Task list
1 - According to the forum post about released casualty documents, in what year was the Zager and Evans song "In the Year 2525" a hit?
2 - Write a continuation of the forum post about released casualty documents, picking up after its final sentence.

Paul McMillan was logged on and viewing this thread when I started to write this post. Paul, I recall that you listed loss dates and maybe even names or serial numbers for the first released batch of documents. Will you kindly refresh our memories? Now that I think of it, I believe you posted on that “other” forum. (I haven’t looked lately…)

Oh, to live long enough to actually view some of the documents I wish to study! Reminds me of the first words of the 1969 Zager and Evans hit song “In the Year 2525”:

“In the year 2525, if man is still alive
If woman can survive, they may find…”

Find what? That the MoD has actually released 1944 & beyond casualty packs!

Dataset extract
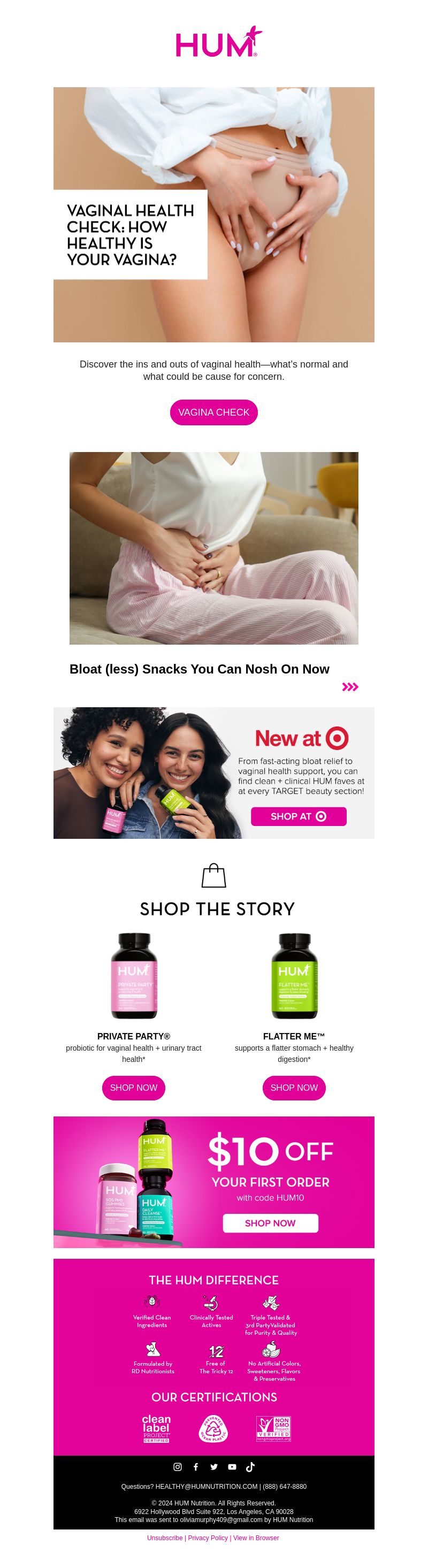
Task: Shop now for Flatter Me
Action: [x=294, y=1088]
* * *
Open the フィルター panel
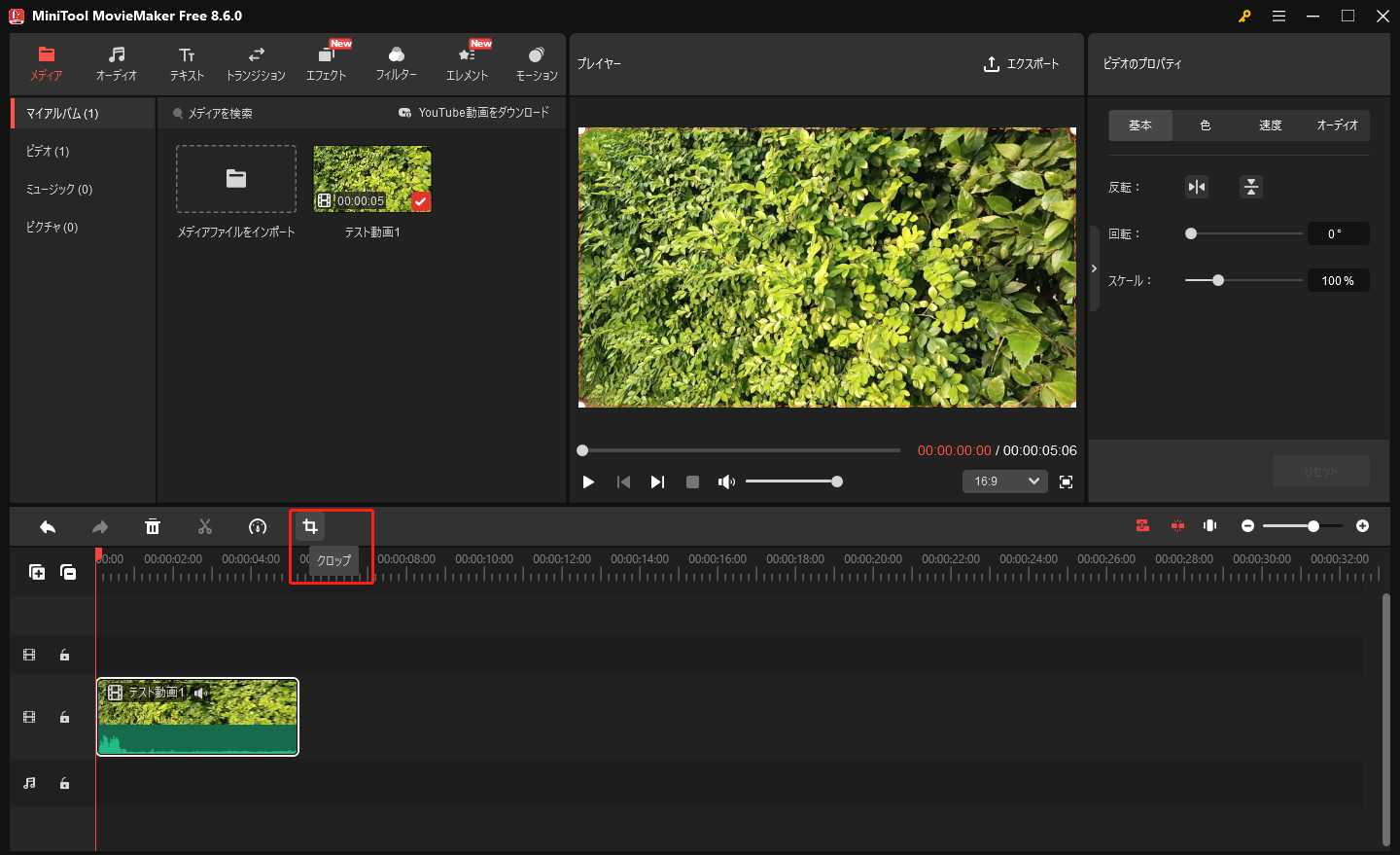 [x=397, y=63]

Answers in order
1 - 1969

2 -
In 2012 my mother — the widow of an RAF airman killed on 29 Feb 1944 — requested Air Historical Branch transcriptions of key documents pertaining to 29 Feb ’44 and its aftermath, knowing that the AHB does not reproduce/copy actual documents. The transcriptions provided, while a revelation, were loaded with newly-introduced typographical errors, and omissions; I knew this because some of the transcribed docs were the same as those I’d already found in Aussie and Canadian archives (freely open to the public). The AHB work, by one individual, was shockingly bad, but the corrections were begrudgingly provided when I raised holy he**. Well, for the time being I have to take AHB’s word for the accuracy of corrections, since I still can’t see the documents…except for the ones I can compare to their counterparts in the Aussie and Canadian archives (freely open to the public…but I already said that, didn’t I?).

How wonderful it will be, one future decade, when casualty files I wish to view will actually be released. That is, the files not held back as being too sensitive for public, or next-of-kin, consumption!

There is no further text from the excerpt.